Stored data entries
BEGIN

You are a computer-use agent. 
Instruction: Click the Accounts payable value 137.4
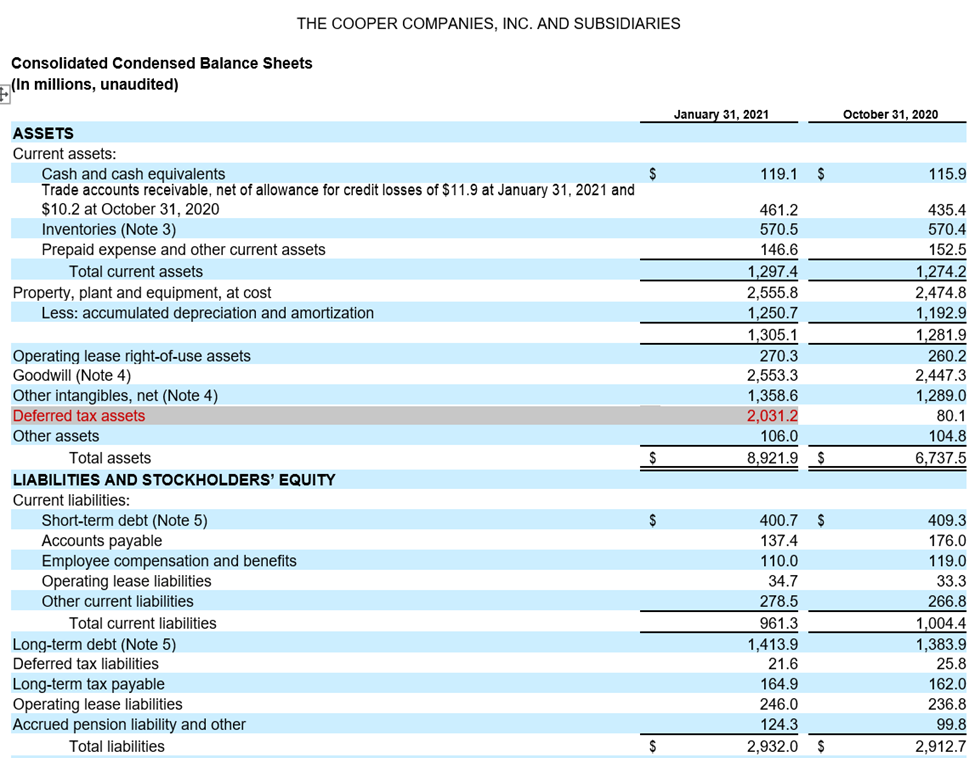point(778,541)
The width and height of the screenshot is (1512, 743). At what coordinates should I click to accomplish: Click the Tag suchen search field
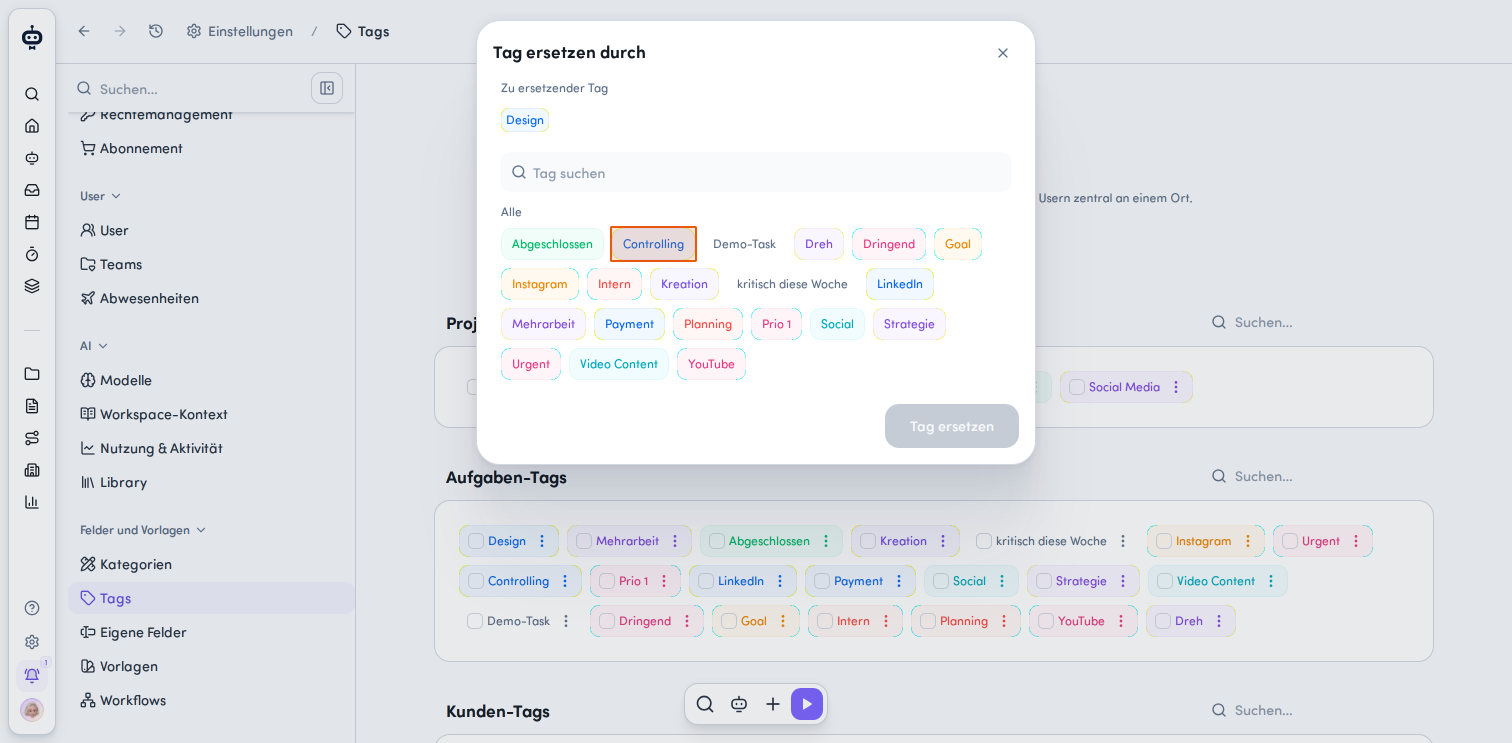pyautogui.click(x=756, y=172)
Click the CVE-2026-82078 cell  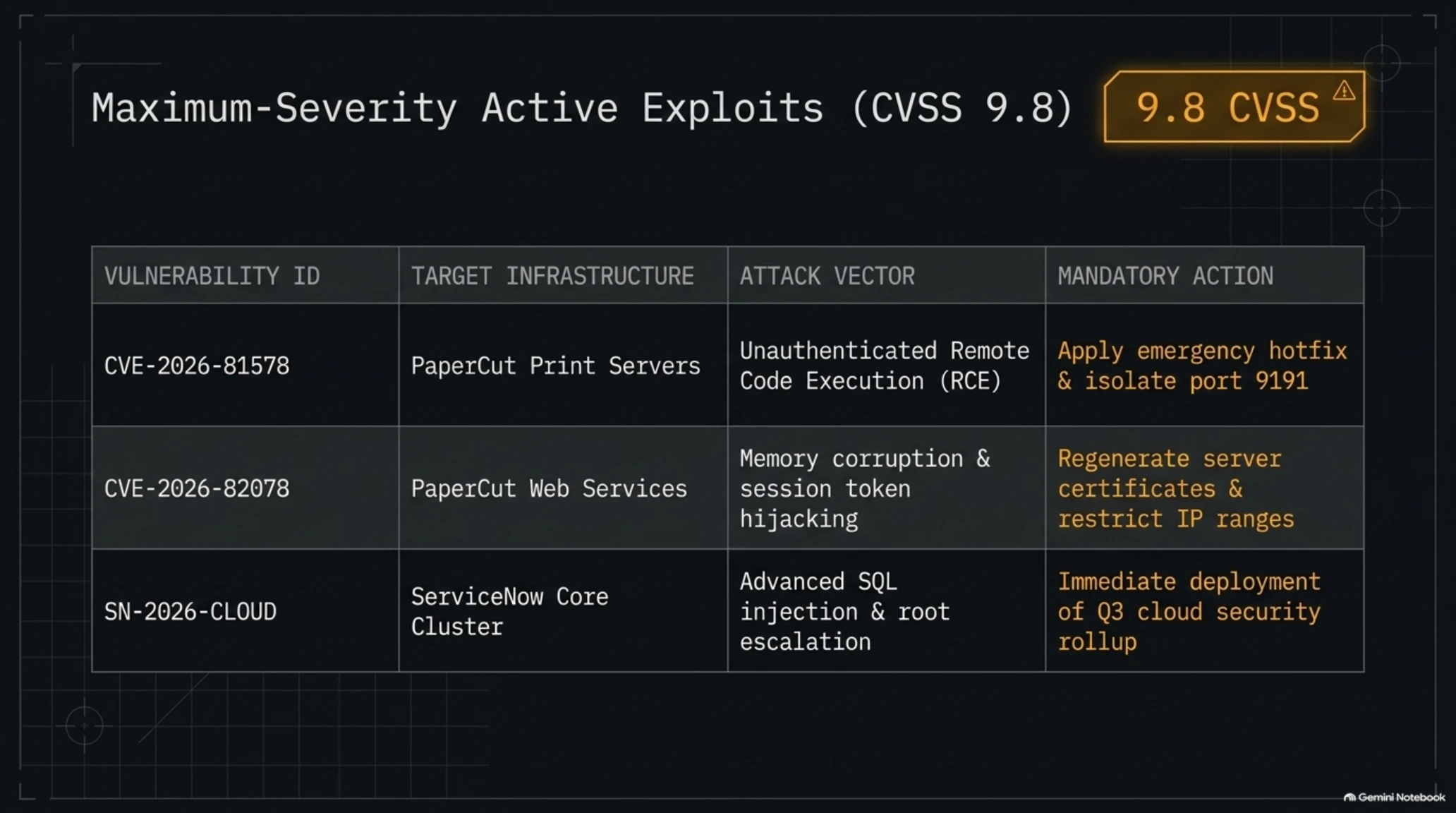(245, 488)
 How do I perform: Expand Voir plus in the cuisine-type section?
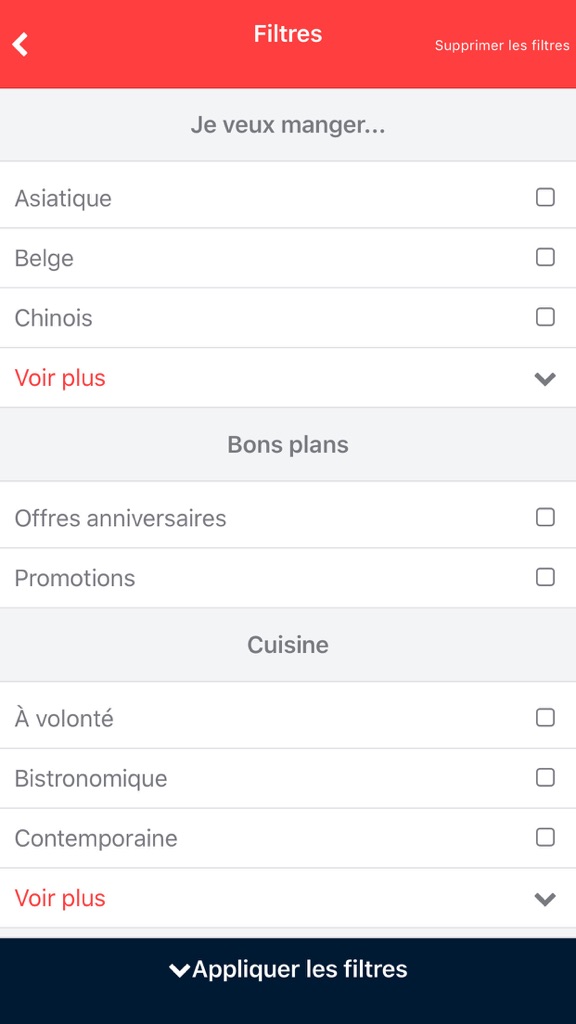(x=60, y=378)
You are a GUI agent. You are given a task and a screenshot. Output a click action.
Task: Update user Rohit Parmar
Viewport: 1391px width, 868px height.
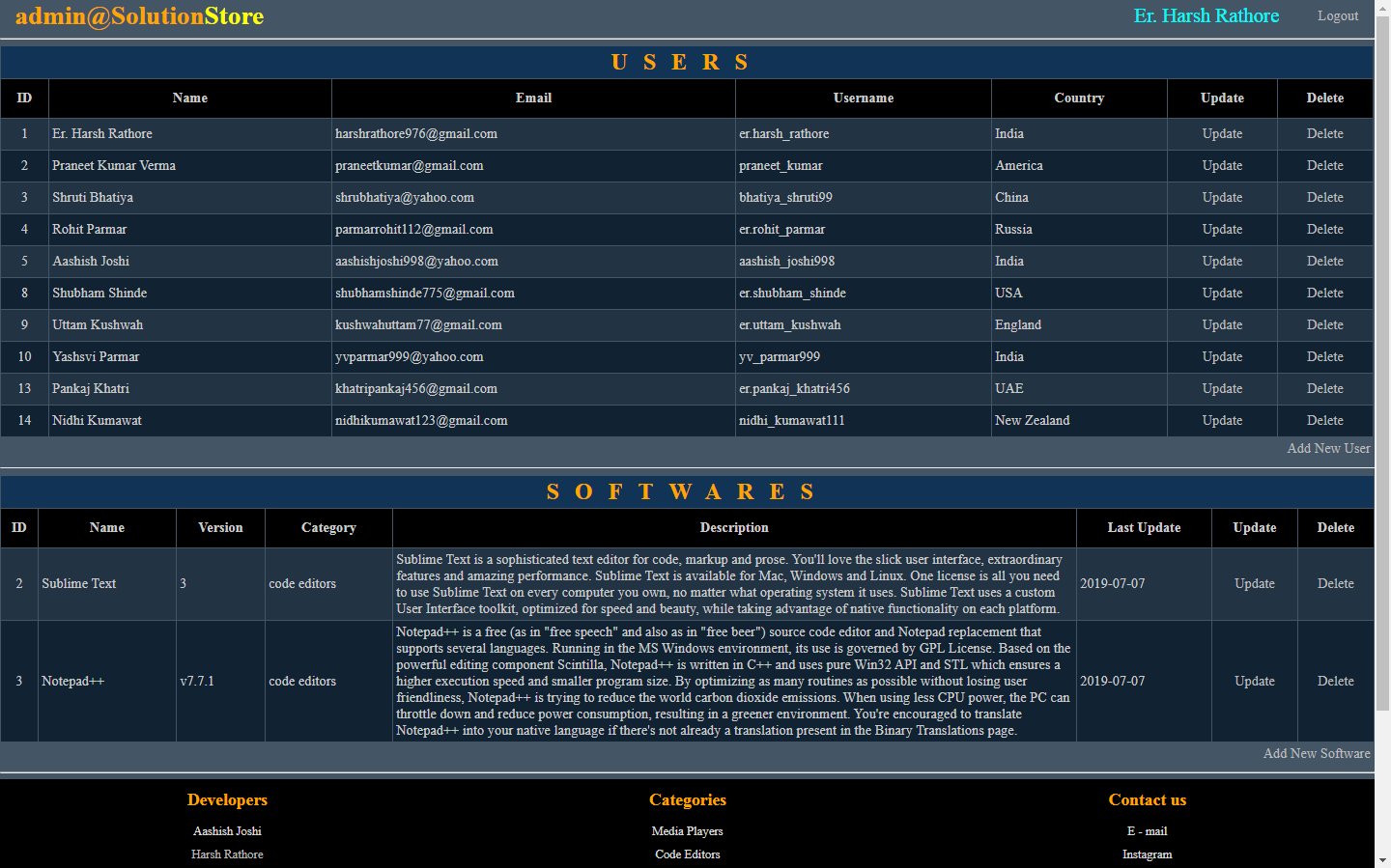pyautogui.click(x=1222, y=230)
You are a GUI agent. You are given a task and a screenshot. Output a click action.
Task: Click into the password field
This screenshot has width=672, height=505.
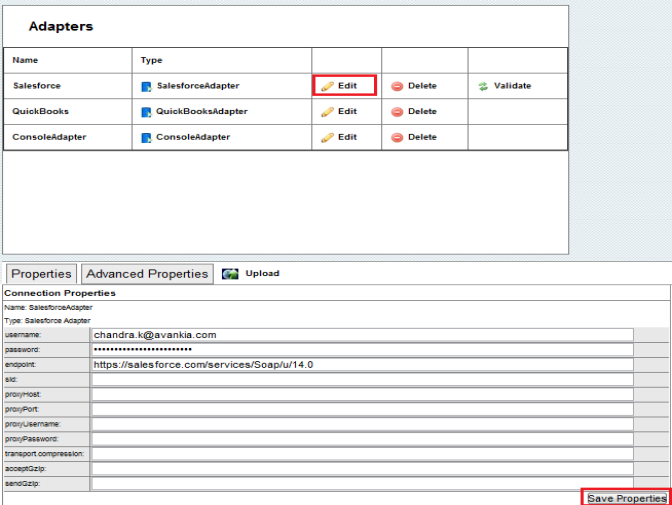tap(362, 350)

END

Problem statement — Reproduce only the lines from the line with "Task: Update user Rohit Parmar" to the end of the entries. Keep both ends, copy them exactly, and omit every picture.

Answer to this task —
Task: Update user Rohit Parmar
Viewport: 1391px width, 868px height.
pyautogui.click(x=1222, y=230)
You are a GUI agent. You are given a task and a screenshot. Output a click action.
Task: Click into the password field
This screenshot has width=672, height=505.
tap(362, 350)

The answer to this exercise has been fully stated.